Reading text ->

Bullas is located halfway between the city of Murcia, the regional capital, and the mountains in the west that form the frontier with Andalusia. The landscape is rugged and slopes upwards from south to north. It comprises numerous small valleys with individual microclimates.

The soils on the slopes are brown and so hard that they have to be broken mechanically before vines can be planted. They are lime bearing and have a top crust, poor in organic matter, and have good drainage.

The DOP is divided into 3 sub-zones, each one of which has a distinct identity and produces characteristic wines.

===Northwest===
The Northwest sub-zone is the most important one in terms of area (52%), number of wineries and quality of the wine. It is located in the foothills of the mountains at altitudes between 500 and 800 m above sea level. It includes the municipalities of Caravaca de la Cruz, Moratalla and part of Lorca. The main grape varieties used in this sub-zone are Monastrell and Tempranillo.

===Central===
The Central sub-zone covers 40% of the DOP, is at an altitude of between 500 and 600 m above sea level and includes the municipalities of Mula, Bullas and Cehegín.

===Northeast===
The Northeast sub-zone, the smallest of the three, covering only 8% of the DOP includes the municipalities of Calasparra, Ricote, Bullas and Mula.

Records shown ->
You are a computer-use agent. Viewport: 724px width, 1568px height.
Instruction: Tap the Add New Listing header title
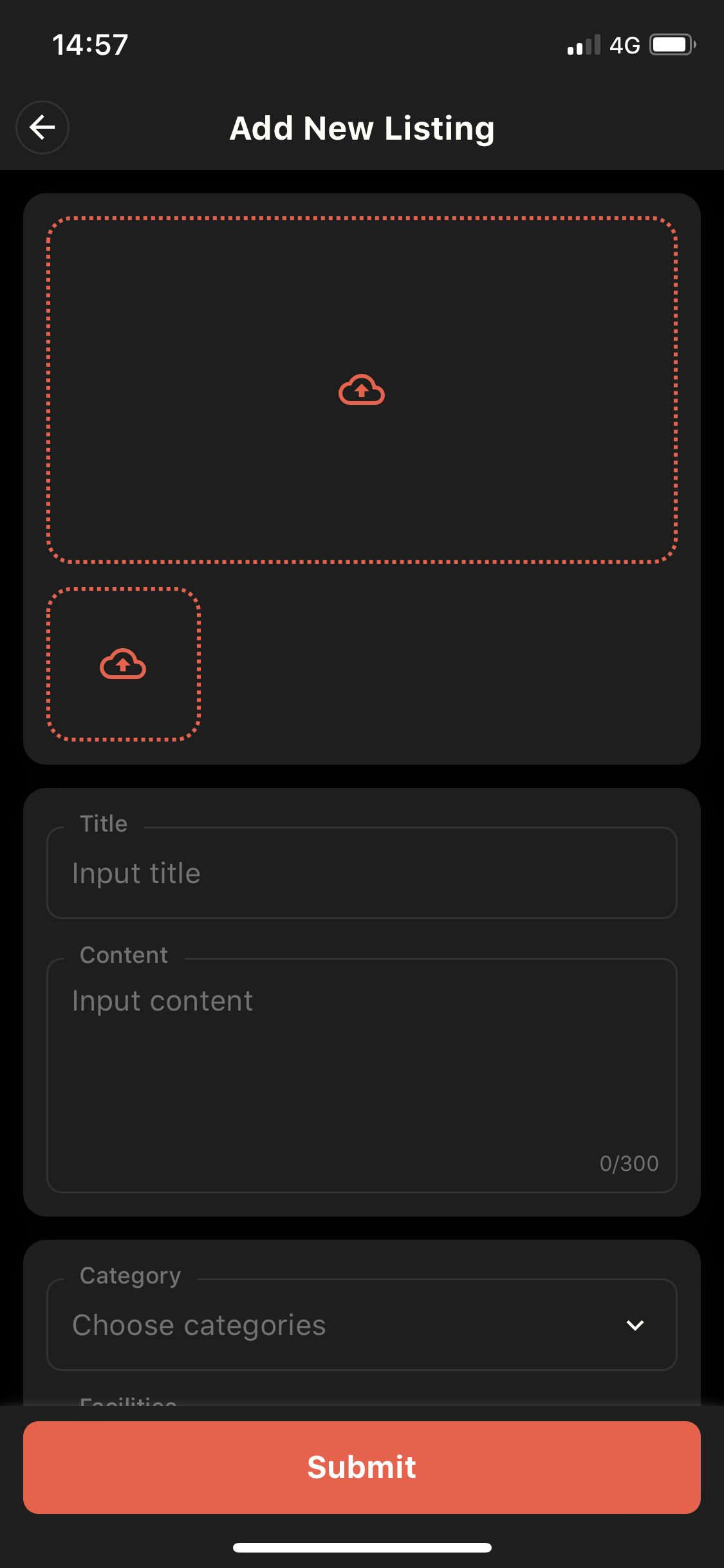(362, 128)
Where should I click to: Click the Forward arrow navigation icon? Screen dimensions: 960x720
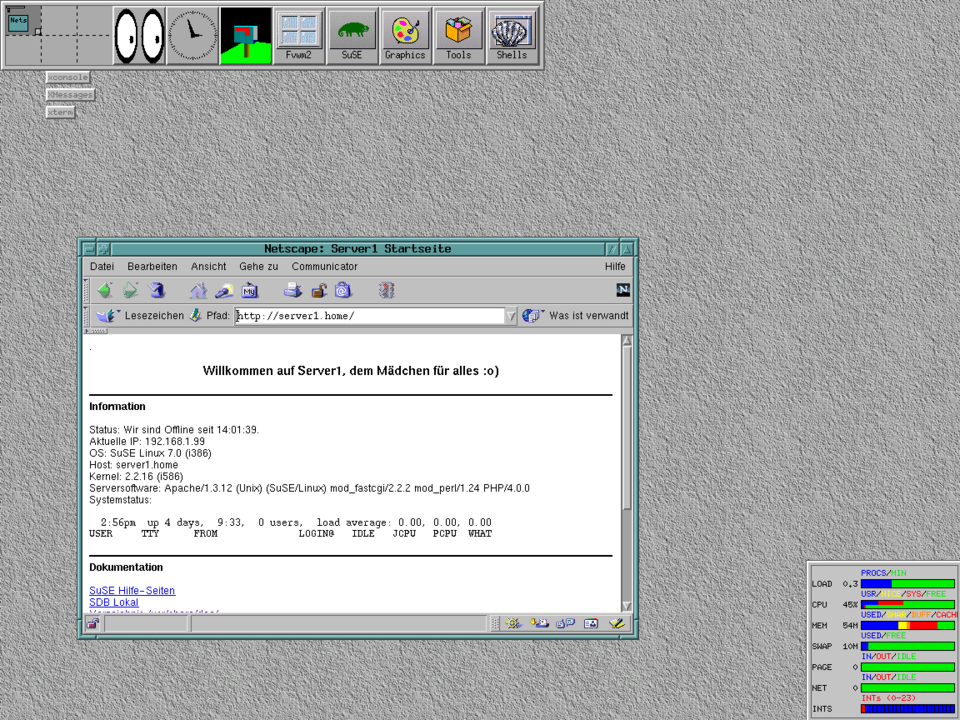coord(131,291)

==

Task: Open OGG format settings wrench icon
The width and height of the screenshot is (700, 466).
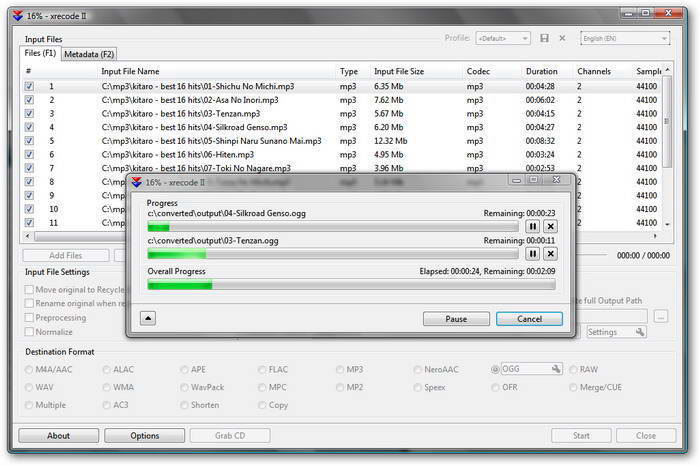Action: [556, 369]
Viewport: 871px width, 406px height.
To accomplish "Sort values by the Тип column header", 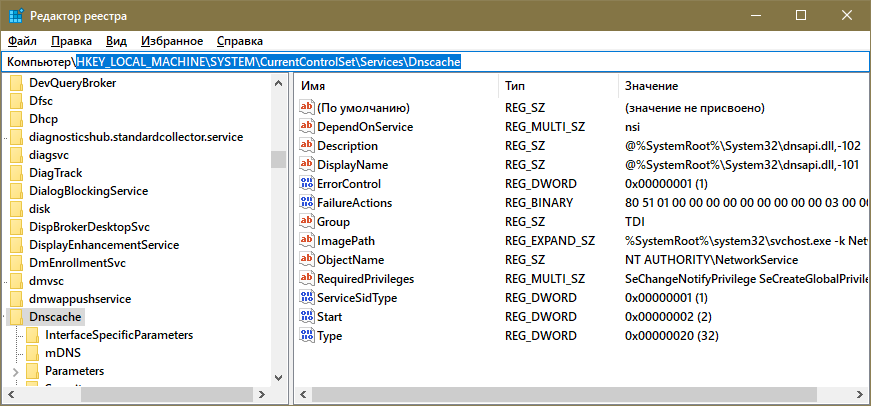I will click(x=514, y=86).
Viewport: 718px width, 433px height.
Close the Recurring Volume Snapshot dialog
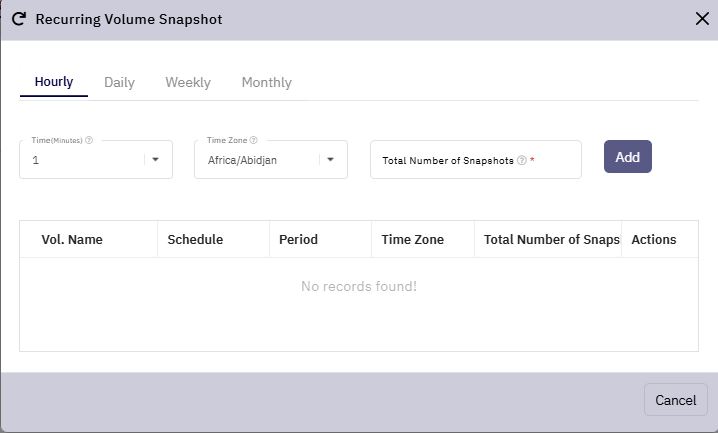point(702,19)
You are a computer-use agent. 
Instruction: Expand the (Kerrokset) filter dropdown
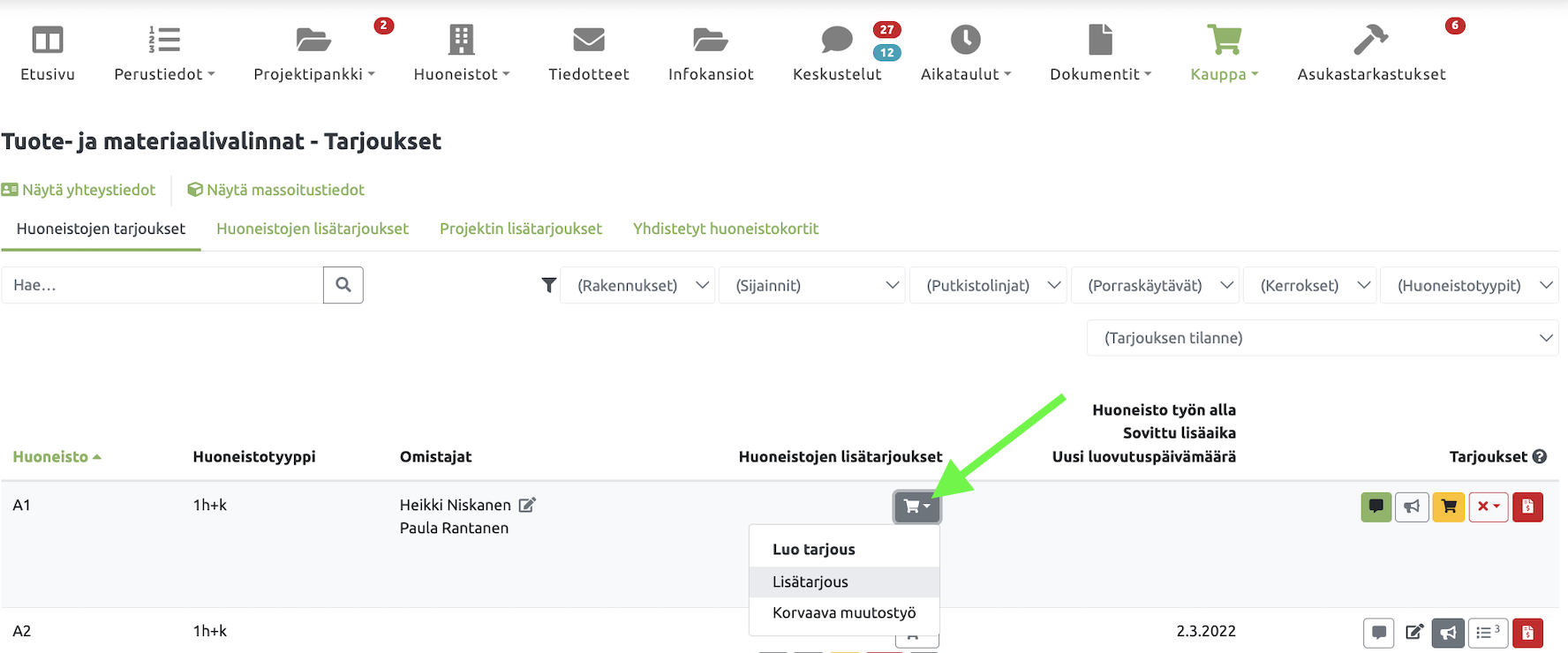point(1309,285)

To do ->
1. Say whether each statement agrees with the text about the Bullas wine region, answering yes or no and quoting the words of the text that decide it.
(a) The Northwest sub-zone covers more of the DOP than either of the other two.
(b) The soils on the slopes are rich in organic matter.
(c) The Central sub-zone lies at altitudes between 500 and 800 m above sea level.
2. Extend the text on the Bullas wine region, carrying on from the point where it stops.
The material has no connection to the text about the Bullas wine region.

Responses by task ->
1.
(a) Yes: "The Northwest sub-zone is the most important one in terms of area (52%)"
(b) No: "have a top crust, poor in organic matter"
(c) No: "is at an altitude of between 500 and 600 m above sea level"

2.
==Climate==
The climate in Bullas DOP is characterised by its very hot summers, though not as hot as the other DOPs in Murcia. There are occasional freezing winds from the mountains and frosts are common between the months of October and April. The average temperature is 16 °C with maximums of 39 °C in summer and minimums of −4 °C in winter. There are also occasional violent storms in September and October.

==Grapes==
The main grape variety planted is Monastrell which represents over 80% of all grapes planted.

- Red grape varieties: Monastrell, Cabernet Sauvignon, Garnacha Tinta, Syrah, Tempranillo, Merlot, Petit Verdot.

- White grape varieties: Airén, Chardonnay, Macabeo, Malvasía, Moscatel de Alejandría, Sauvignon Blanc, Moscatel de Grano Menudo.